When Jason’s paper was first posted, we wrote Jason Lisle’s “Instant Starlight” Paper. We were dismissive, and so were the comments of others. But since then, after extensive commentary in later threads, we’ve slowly come to understand that ASC isn’t nonsense.
Since then, Jason has been posting about feedback he’s received, and due to the popularity of this topic with our readers, we’ve been keeping up with his posts. Our last article about Jason’s feedback was: Lisle’s “Instant Starlight” Paper: Jupiter’s Moons. Now Jason has posted again: Asking about ASC, Part 3. “ASC” is his abbreviation for Anisotropic Synchrony Convention. Here are some excerpts, with bold font added by us:
One reader asks, “Is ASC a convention or a model? Is it falsifiable?” The answer is: ASC is a convention and is not falsifiable, whereas the ASC model is a model and is falsifiable. They are two different things, and both are addressed in the ARJ article. A convention is something that is true by definition, but a model can be tested for truthfulness by something beyond itself. That there are 12 inches in a foot is a convention; it is true by virtue of the way the words are defined. That the distance to the moon is 240,000 miles is not conventional; it can be (and has been) measured.
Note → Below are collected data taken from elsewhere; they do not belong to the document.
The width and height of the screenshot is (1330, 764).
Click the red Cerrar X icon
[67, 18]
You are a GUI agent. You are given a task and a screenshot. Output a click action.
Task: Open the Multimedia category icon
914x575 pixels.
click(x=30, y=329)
The ASC convention is the stipulation that the one-way speed of light is infinite when moving toward the observer, and ½ c when moving away. This is true because we have defined it as such and synchronize our clocks accordingly. Since it is a convention, it cannot be disproved experimentally. Any experiment to measure the one-way speed of light would have to first synchronize some system of clocks. That would involve choosing the synchrony convention, and thus choosing the one-way speed of light.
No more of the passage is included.